Since the purchase, Karr said more investors have jumped into the deal and he expects there to be 10 total partners on the project.
"We basically raised the capital to pay off all the debt so we own it free and clear and we have an improvement fund and operating capital set aside," he said.
But the group will not support the course forever if it continues to operate in the red. When it purchased the property, a restrictive covenant was put on the deed that requires the new owners to run it as a golf club for two years and a recreational facility for three years after that.
"At the end of five years, if it's not viable, we will dispose of the assets," he said. "But we want it to succeed."
For Karr, the purchase and hoped-for revitalization of the 48-year-old course is a labor of love. "For me, as a member for 34 years, and a lot of the investors, we want to see it preserved as a golf course."
That will take more than just the current investors, he said.
"We are going to reach out to all former members, potential members, and have events," he said. There are also plans to reach out to the residents who live in the neighborhood around the golf course who might be interested in keeping the open space in their back yards.

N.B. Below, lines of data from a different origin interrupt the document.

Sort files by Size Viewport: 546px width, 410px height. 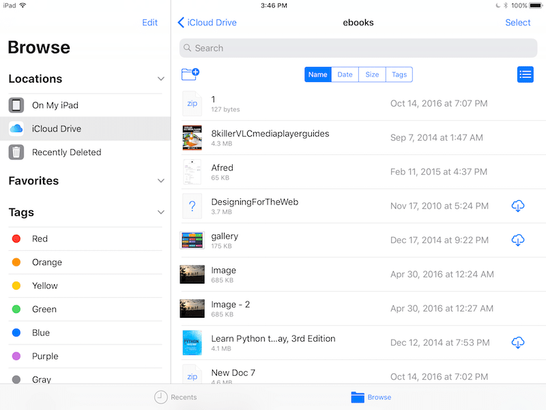372,74
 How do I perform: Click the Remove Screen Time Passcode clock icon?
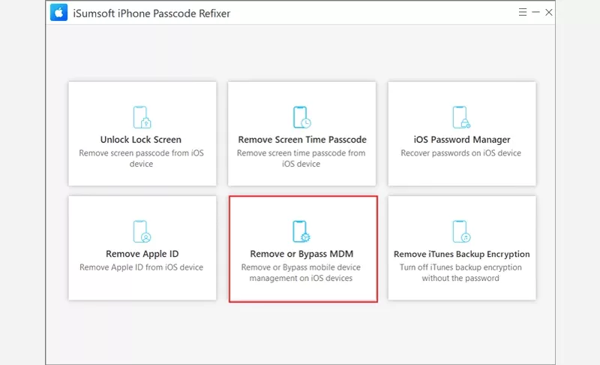click(302, 117)
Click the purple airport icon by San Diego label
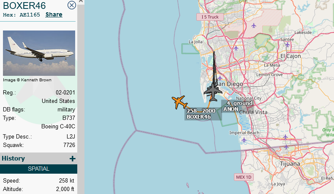Viewport: 334px width, 194px height. (220, 78)
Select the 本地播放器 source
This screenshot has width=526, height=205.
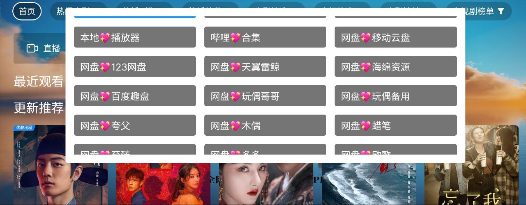(135, 37)
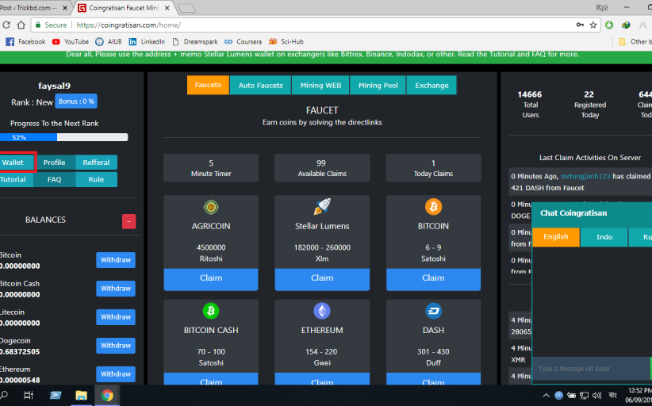The width and height of the screenshot is (652, 406).
Task: Switch to the Auto Faucets tab
Action: click(x=260, y=86)
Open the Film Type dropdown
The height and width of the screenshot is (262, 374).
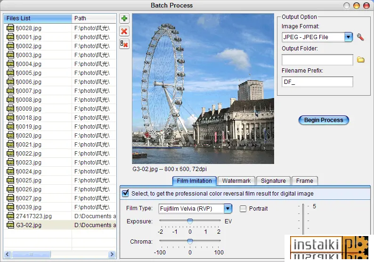click(x=228, y=209)
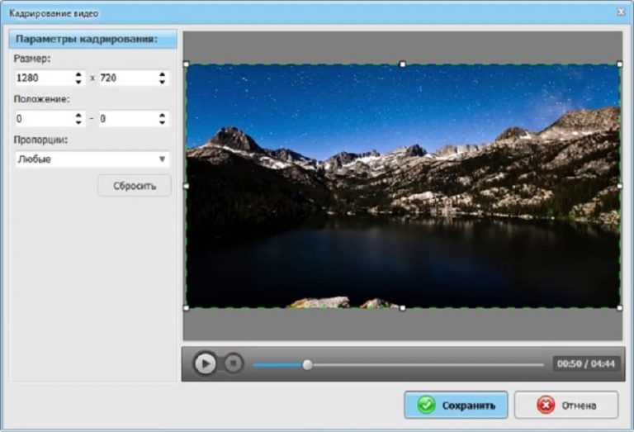Stop the video playback
The width and height of the screenshot is (634, 432).
pyautogui.click(x=234, y=363)
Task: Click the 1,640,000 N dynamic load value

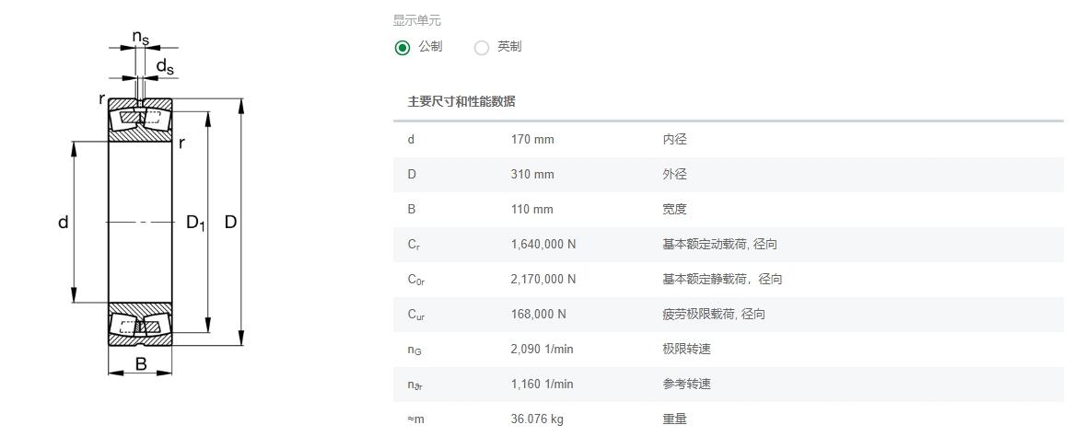Action: tap(543, 244)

"If they really want it to remain a country club they have to pony up," said Karr.
The former owners were losing money as membership continued to fall.
"They finally hit a point where they were going to have to close down the shop," said Karr.
The new owners are making arrangements to take care of a lot of deferred maintenance on the course and club facility, working to get it back in good order. They hired a landscaping company that maintains courses in The Villages and Plantation in Leesburg to spruce up the West Orange club.
"It's a neat place, an old Florida country club," he said.